Mi amigo Cacho, que siempre fue algo determinista, suele repetir que “uno es lo que los genes dicen que sea”. Yo le sugiero en broma que debería tomar jalea real. Porque el destino biológico no está escrito solo en los genes, sino también en el contexto. Lo aprendieron las abejas, y también lo estamos aprendiendo nosotros. En una época la comercialización de la jalea real tuvo mucho auge.

Los experimentos de Andrew Feinberg y Gro Amdam, junto a sus alumnos Brian Herb y Florian Wolfschoon, confirmaron lo que la colmena ya sabía. Comparando cerebros de nodrizas y abejas libadoras —las que salen en busca de alimento— encontraron diferencias en la metilación de más de 150 genes. Lo más impactante fue descubrir que estas transformaciones podían ser reversibles. Si se retiraban las nodrizas, muchas libadoras asumían su rol y viceversa. La metilación, es decir, pequeñas marcas químicas que activan o desactivan genes sin alterar la secuencia del ADN, permite reorganizar funciones y roles según la necesidad social. Inteligencia colectiva, sí, pero también plasticidad biológica.

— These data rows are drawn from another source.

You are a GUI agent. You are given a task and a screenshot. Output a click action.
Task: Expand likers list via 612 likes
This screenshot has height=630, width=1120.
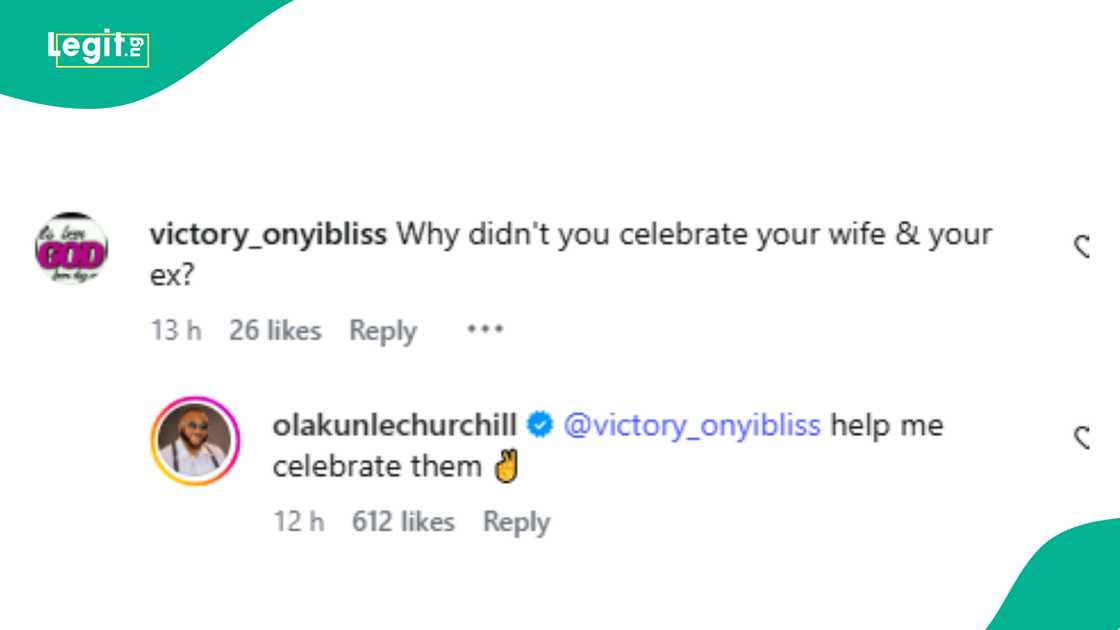click(x=402, y=521)
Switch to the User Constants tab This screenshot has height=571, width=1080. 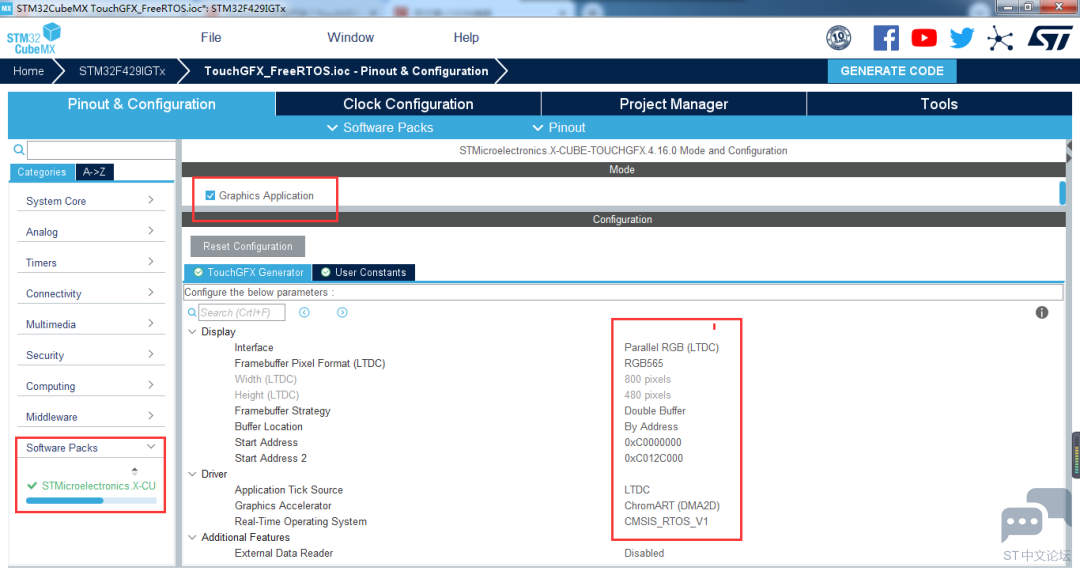(363, 272)
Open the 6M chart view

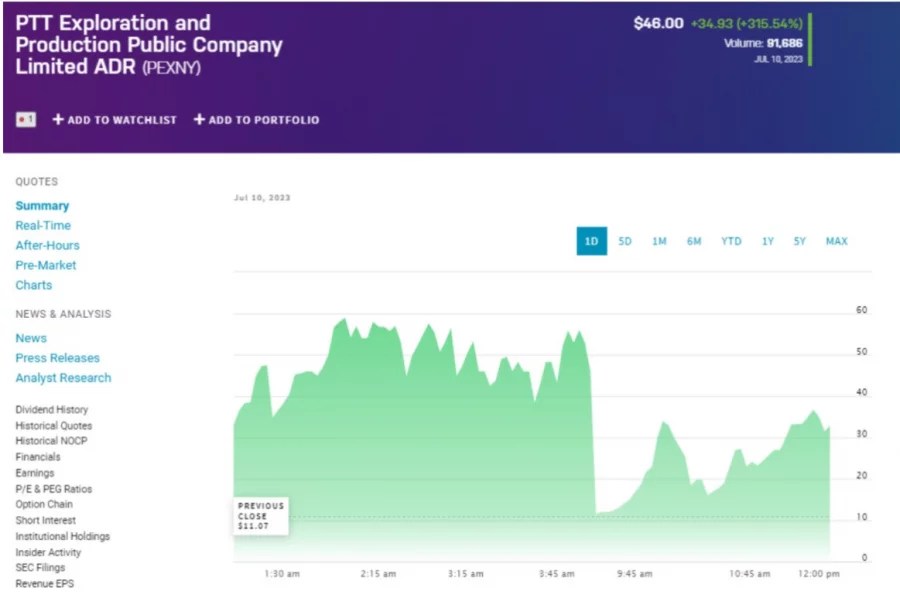coord(694,241)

Mi nieto Faustino desde pequeño tiene como hobby la mirmecología que es el estudio de las hormigas, que, con su mundo subterráneo y su orden riguroso, también aportan al asombro. Organizadas en castas —reinas, obreras estériles, y machos— regulan sus jerarquías mediante feromonas que actúan como mandos hormonales externos. No solo comunican presencia: inhiben el desarrollo de otras reinas. Son señales químicas que moldean la fisiología de toda la colonia. También en ellas, la epigenética es un sistema vivo de ajuste social. Faustino me conto de ¨la hormiga bala¨ nombre que se debe al dolor que produce y también de otras formas de hormigas y como las identifica.

Las plantas no se quedan atrás. La Mimosa púdica, por ejemplo, pliega sus hojas cuando la tocan. Pero lo más interesante no es la respuesta inmediata, sino que puede aprender a no reaccionar cuando la estimulación no implica peligro. Y recordar esa experiencia semanas después. Sin cerebro, sin sistema nervioso, pero con memoria. Memoria epigenética.

Hoy sabemos que existen tres grandes mecanismos que permiten este tipo de regulación epigenética:

1.      La metilación del ADN, que silencia genes al agregar pequeños grupos químicos.

2.      La modificación de histonas, que abre o cierra el acceso al ADN como si se tratara de un rollo de pergamino.

3.      Las señales químicas externas, como las feromonas, que reconfiguran los cuerpos y las tareas en organismos sociales.

Todo esto me lleva a pensar que nuestras ciencias más avanzadas, en muchos casos, no hacen otra cosa que redescubrir lo que la vida ya había resuelto. Y que algunas de las grandes preguntas sobre la herencia, la identidad y la adaptación ya estaban, en germen, en los ojos atentos de los campesinos, en la curiosidad de niños que buscaban colmenas entre los árboles, en la sabiduría humilde de quienes escuchan antes de hablar. Porque a veces, para entender cómo funciona la vida, basta con seguir el zumbido o mirar un hormiguero.

Adenda: Steven Johnson le dedico un libro muy interesante a Sistemas Emergentes ¨o que tienen en común hormigas ,neuronas ciudades y software¨ Creo modestamente que haberle agregado abejas y plantas, le  hubiera dado al libro un tono más ecológico, más biológico e integrado con la visión sistémica de la vida. Podría decirse que esa sería una versión ampliada o más “postdarwiniana” del concepto de emergencia. Quizá lo que hoy haríamos es sumar también…

Conclusión: La epigenética demuestra que "el destino biológico no está escrito solo en los genes, sino también en el contexto". Las observaciones de los apicultores, aunque realizadas sin el lenguaje de la ciencia molecular, fueron la base de lo que hoy entendemos como epigenética: un mecanismo fundamental que permite a los organismos adaptar su expresión genética a los cambios del entorno, resultando en una notable "inteligencia colectiva" y "plasticidad biológica" en sistemas sociales complejos. La historia de su descubrimiento es un testimonio del poder de la observación y la serendipia.